# Texto mostrado:
-----

El resultado del referéndum celebrado el 23
de junio pasado dio el triunfo a quienes pretendían la separación de Reino
Unido de la UE con
graves consecuencias que alarman a los que sostenían la opción opuesta y
también a muchos de los que votaron a favor. La mayoría de los electores así lo decidieron. Y a lo hecho, pecho.
Los políticos suelen decir que el pueblo,
además de soberano, es sabio, sobre todo si sus actos coinciden con sus
propósitos, y un antiguo dicho afirma que la voz del pueblo es la voz de Dios,
y para poner más énfasis lo expresan en latín: “Vox populi, vox Dei”. La
historia, sin embargo se encarga de desmentirlo en no pocas ocasiones. Uno de
los más claros ejemplos lo constituye la victoria electoral del
nacionalsocialismo que llevó al poder en 1933 a Hitler. Y ya sabemos cuál fue el precio
que pagó el mundo y mayormente Alemania. Un caso similar puede ser el “procés” del independentismo catalán, y lo
mismo podría decirse del esperpéntico candidato republicano a la presidencia de
EE.UU, Donald Trump. Cuando concurren las circunstancias precisas, podría
decirse que los pueblos son capaces de firmar su suicidio o de caer en la
irrelevancia.

-----

# Material recopilado:
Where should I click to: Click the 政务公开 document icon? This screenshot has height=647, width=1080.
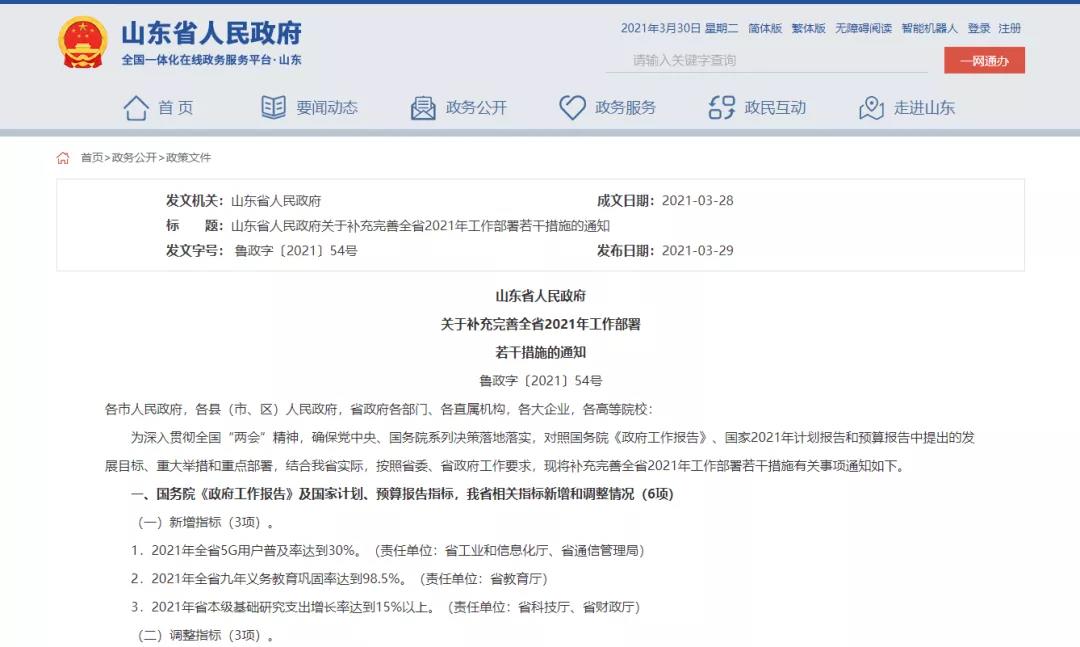click(423, 108)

-----

# Tarea asignada:
Vierte al inglés esta oración del texto sobre el referéndum británico: «Y ya sabemos cuál fue el precio que pagó el mundo y mayormente Alemania.»

# Respuesta completa:
And we already know what price the world paid, and Germany most of all.